La Cámara de Diputados de la Nación aprobó en general el proyecto de reforma laboral impulsado por el Gobierno, en una votación ajustada que dejó en evidencia un mapa político fragmentado y atravesado por tensiones internas. La iniciativa consiguió 135 votos afirmativos frente a 115 negativos, resultado que permite desmenuzar con claridad qué sectores respaldaron al oficialismo y cuáles se alinearon en la oposición.
Entre los bloques que acompañaron la propuesta se destacó el oficialismo de La Libertad Avanza, junto a Fuerzas del Cambio —espacio integrado por la UCR, el MID y el PRO—, Innovación Federal, Producción y Trabajo, Independencia, un sector minoritario de Provincias Unidas, el MID y un puñado de diputados monobloquistas que votaron en sintonía con la Casa Rosada.
Del lado contrario se ubicó la totalidad del bloque de Unión por la Patria, la amplia mayoría de Provincias Unidas, los cuatro integrantes del Frente de Izquierda y los tres representantes de Elijo Catamarca, quienes habían dado quórum al inicio de la sesión pero finalmente rechazaron el proyecto en la votación en general. También votaron en contra los monobloques de Marcela Pagano, la cordobesa Natalia de la Sota y el puntano peronista Jorge Fernández.
El rol de Elijo Catamarca
La postura del bloque catamarqueño, integrado por Fernanda Ávila, Fernando Monguillot y Sebastián Noblega, generó especial atención política. Sus tres integrantes contribuyeron a habilitar el tratamiento del proyecto al dar quórum, una decisión que en la previa estuvo rodeada de presiones y especulaciones. Sin embargo, al momento de la votación en general, optaron por rechazar la reforma laboral, alineándose con el grueso del arco opositor.
Ese doble movimiento —dar quórum pero votar en contra— refleja la complejidad del escenario parlamentario, donde los equilibrios provinciales, las negociaciones previas y las presiones cruzadas juegan un papel determinante.
La fractura en Provincias Unidas
Uno de los focos más llamativos de la jornada estuvo en el bloque de Provincias Unidas, que exhibió una marcada división interna. Seis de sus integrantes terminaron respaldando al oficialismo, desmarcándose de la posición mayoritaria del espacio.
Entre ellos se contó la jefa del bloque, la santafesina Gisela Scaglia, ex dirigente del PRO, además del rionegrino Sergio Capozzi y el santafesino José Núñez, también con pasado en ese partido. A ellos se sumaron el radical jujeño Jorge "Colo" Rizzotti y los cordobeses peronistas Carlos Gutiérrez y Carolina Basualdo, configurando una heterogénea alianza que aportó votos clave para la aprobación en general.
La fractura interna dejó en evidencia las tensiones dentro de un espacio que nuclea representantes de distintas provincias y tradiciones partidarias, y que volvió a mostrar la dificultad de sostener una postura unificada en debates de alto voltaje político.
Ausencias estratégicas
Otro capítulo relevante fue el de los ausentes al momento de votar, un recurso habitual en el Congreso cuando algunos legisladores buscan evitar quedar expuestos en una definición ajustada, facilitando indirectamente el resultado mayoritario.
Entre los ausentes se encontraron los cordobeses Juan Schiaretti, Ignacio García Aresca y Alejandra Torres, integrantes de Provincias Unidas.
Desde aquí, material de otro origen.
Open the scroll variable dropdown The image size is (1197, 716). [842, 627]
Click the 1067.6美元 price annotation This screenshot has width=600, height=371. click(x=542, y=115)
Cabe señalar que los otros dos representantes de esa provincia dentro del mismo bloque votaron en contra del proyecto. También estuvo ausente el tucumano Javier Noguera, del bloque Independencia, quien en la previa había recibido presiones en torno a su posicionamiento.
En Unión por la Patria no participaron de la votación el riojano Sergio Casas ni el fueguino Paulo Tita, aunque el bloque mantuvo una postura unificada de rechazo.
Un escenario abierto
Con la aprobación en general, el oficialismo dio un paso clave en su agenda legislativa, aunque la votación dejó en claro que el respaldo parlamentario no es homogéneo ni estable. La reforma laboral avanza en un contexto de negociaciones permanentes, fracturas internas y estrategias que van desde el acompañamiento explícito hasta la abstención táctica.
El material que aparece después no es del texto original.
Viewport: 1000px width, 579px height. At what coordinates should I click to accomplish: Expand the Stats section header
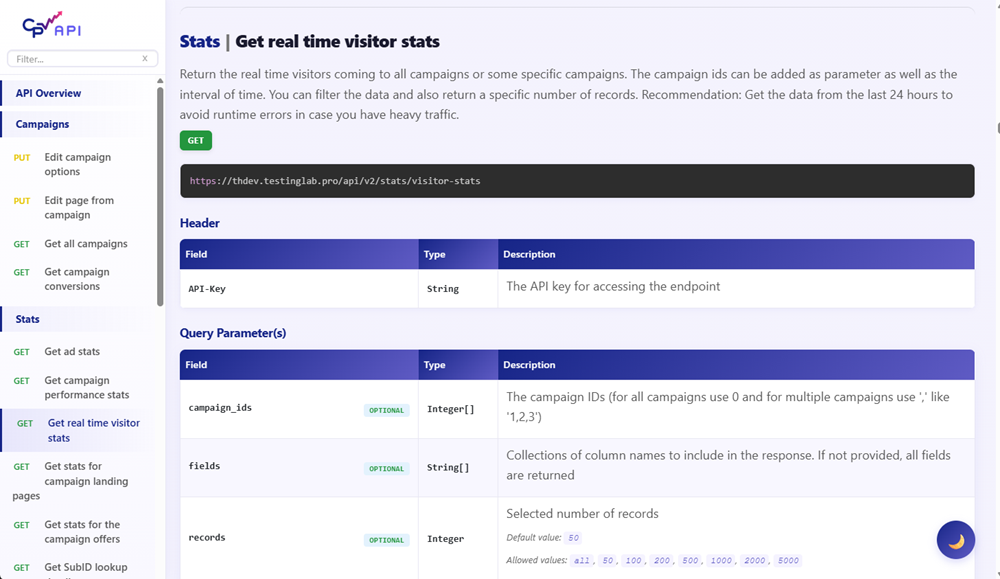(33, 318)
El resultado, además, expuso el delicado equilibrio que atraviesan varios bloques provinciales, entre la presión del Gobierno nacional, las demandas territoriales y la necesidad de sostener coherencia política frente a sus electores. En ese marco, el rol de Elijo Catamarca quedó en el centro de la escena: dio quórum para habilitar el debate, pero finalmente votó en contra, en una jugada que sintetiza la complejidad del actual tablero legislativo.